Cloaks swish. Cameras flash. It’s graduation day, the culmination of years of effort. It celebrates learning journeys whose outcomes have nurtured the realisation of talents as varied as our students themselves.
It is a triumphant moment. It is also the moment in which the sector reveals the outcome of its own Magic Sorting Hat, whose sorcery is to collapse all this richness into a singular measure. As students move across the stage to grasp the sweaty palm of the VC or a visiting dignitary, they are anointed.
You are a First. You are a Third. You are a 2:1.
There is something absurd about this, that such diverse, hard-won successes can be reduced to so little. That absurdity invites a bit of playfulness. So, indulge me in a couple of thought experiments. They are fun, but I hope they reveal something more serious about the way we think about standards, and how often that crowds out a conversation about value.
Thought experiment one: What if classifications are more noise than signal?
Let us begin with something obvious. Like any set of grades, classifications exist to signal a hierarchy. They are supposed to say something trustworthy about the distribution of talent – where a First signals the pinnacle of academic mastery. What “mastery” is – and how relevant that signal is beyond the academy – is a point I think we should dwell on as ambiguous.

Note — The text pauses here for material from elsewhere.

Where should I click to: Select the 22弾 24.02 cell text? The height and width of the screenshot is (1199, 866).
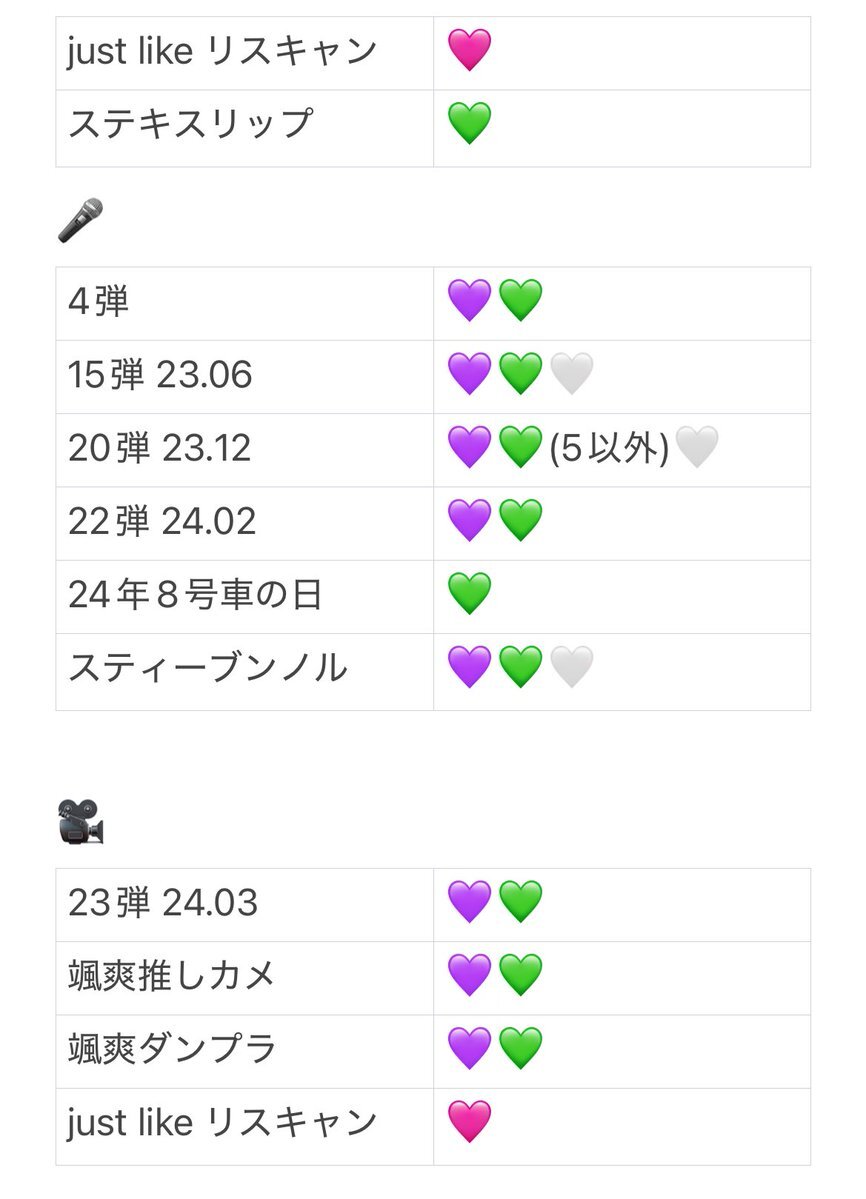pyautogui.click(x=162, y=522)
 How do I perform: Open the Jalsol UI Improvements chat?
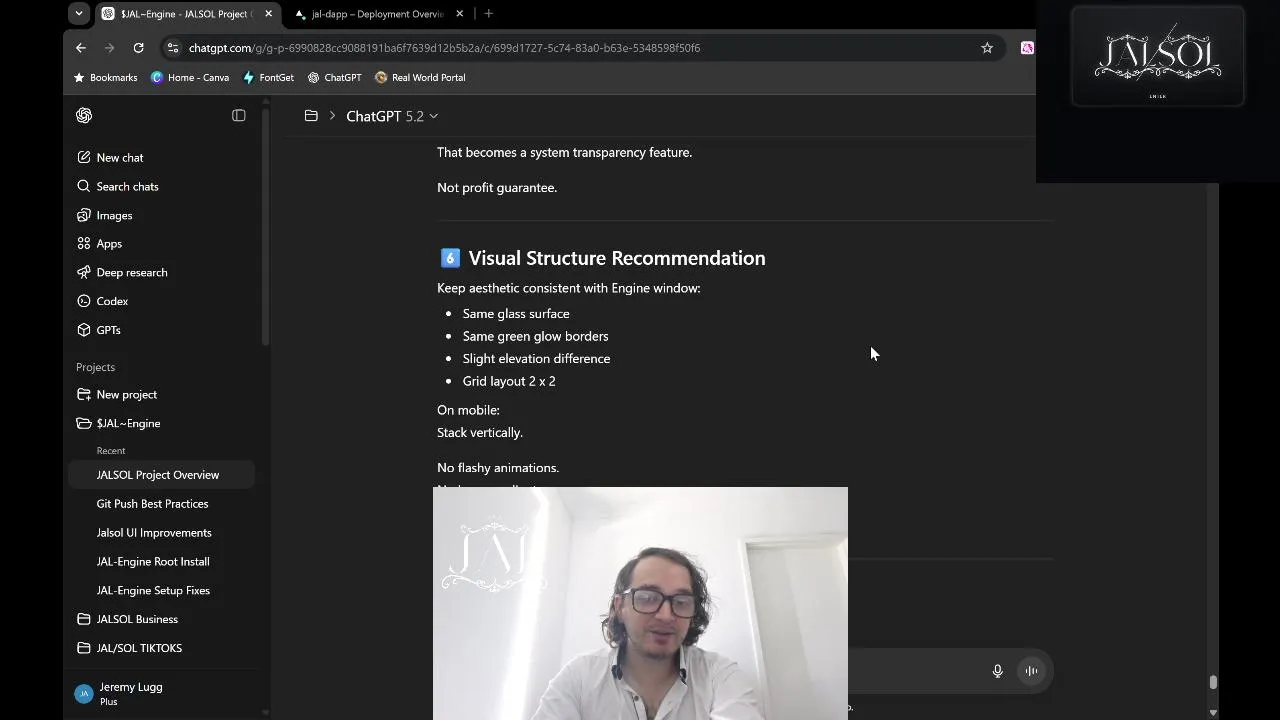coord(154,533)
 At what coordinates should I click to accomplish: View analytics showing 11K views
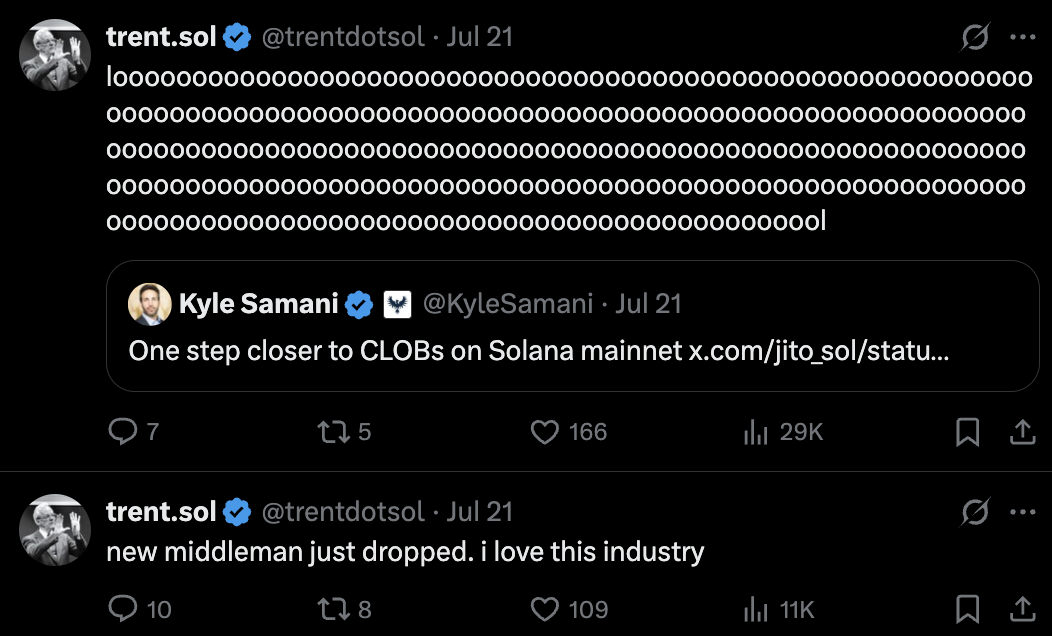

“Mastery” isn’t the upper tier of talent. Our quality frameworks do not, by principle, norm reference, and for good reason that are well-worn in assessment debates: shaving off a top slice of talent would exclude cohorts of students who might, in a less competitive year, have made the cut. So, then, we criterion reference; we classify against the extent to which programme outcomes have been met to a high standard. On that logic, we ought to be delighted when more and more students meet those standards. Yet when they do, we shift uneasily and brace for assaultive chorus of “dumbing down.”
The truth of the First feels even less solid when set against the range of disciplinary and transdisciplinary capabilities we try to pack into that single measure, and the range of contexts that consume it at face value. They use it to rank and sort for their own purposes; to make initial cuts of cohorts of prospective employees to make shortlists manageable, for instance, with troubling assumptive generalisation. That classification is paradoxically a very thin measure, and one that is overloaded with meaning.

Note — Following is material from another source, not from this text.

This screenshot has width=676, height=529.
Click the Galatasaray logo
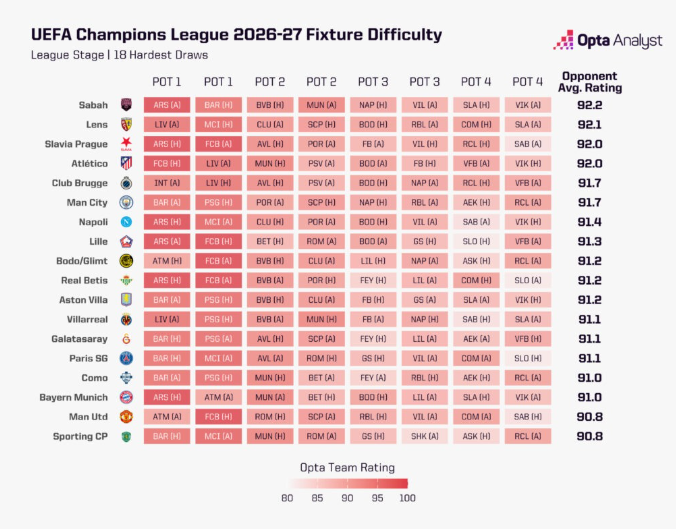point(126,339)

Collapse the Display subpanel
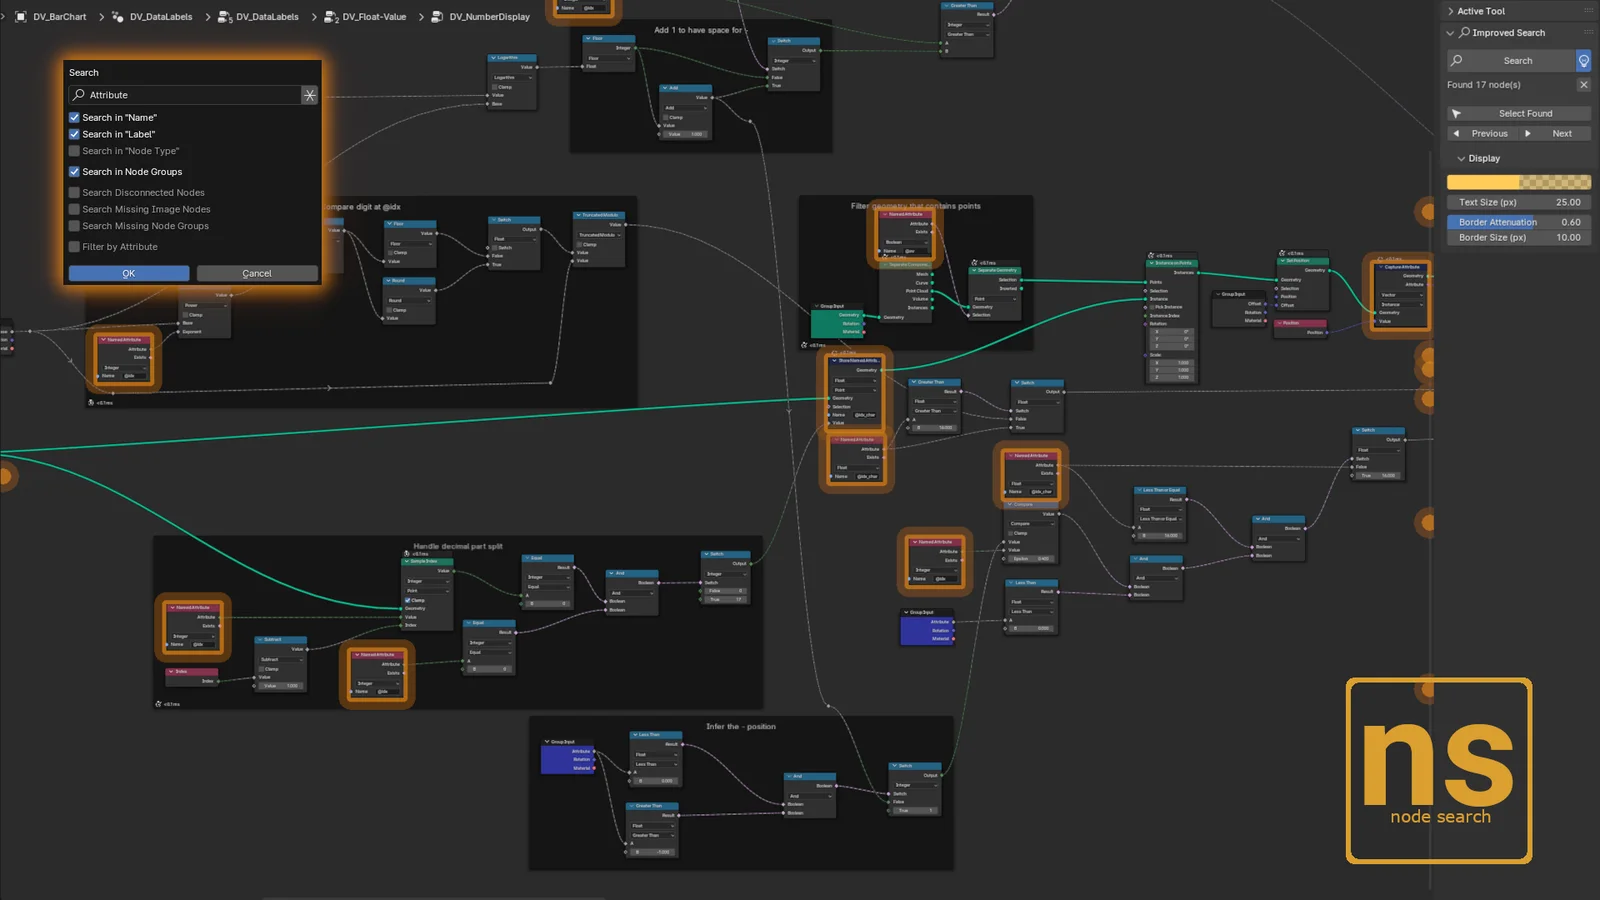[x=1461, y=159]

It is worth asking how we ended up trusting so much to a device designed for a quite different era. The honours classification system has nineteenth-century roots, but the four-band structure that still dominates UK higher education really bedded in over the last century. The version we live with now is an artefact of an industrial-era university system; built in a world that imagined talent as a fixed trait and universities as institutions that sorted a small elite into neat categories for professional roles. It made sense for a smaller, more homogeneous system, but sits awkwardly against the complex and interdisciplinary world students now graduate into.
Today it remains a system that works a bit like a child’s play dough machine. Feed in anything you like, bright colours, different shapes and unique textures, and the mechanism will always force them into the same homogenous brown sausage. In the same way, the classification system takes something rich and individual and compresses it into something narrow and uniform. That compression has consequences.
The first consequence is that the system compresses in all sorts of social advantages that have little to do with academic mastery. Access to cultural capital, confidence shaped by schooling, freedom from financial precarity, familiarity with the tacit games of assessment. These things make it easier for some students to convert their social position into academic performance. Despite the sector’s valiant reach for equity, the boundary between a 2:1 and a 2:2 can still reflect background as much as brilliance, yet the classification treats this blend of advantage as evidence of individual superiority.
The second consequence is that the system squeezes out gains that really matter, but that are not formally sanctioned within our quality frameworks. There is value in what students learn in that space a university punctuates, well beyond curriculum learning outcomes. They navigate difficult group dynamics. They lead societies, manage budgets and broker solutions under pressure. They balance study with work or caring responsibilities and develop resilience, judgement, confidence, and perspicacity in ways that marking criteria cannot capture. For many students, these experiences are the heart of their learning gains. Yet once the classification is issued, that can disappear.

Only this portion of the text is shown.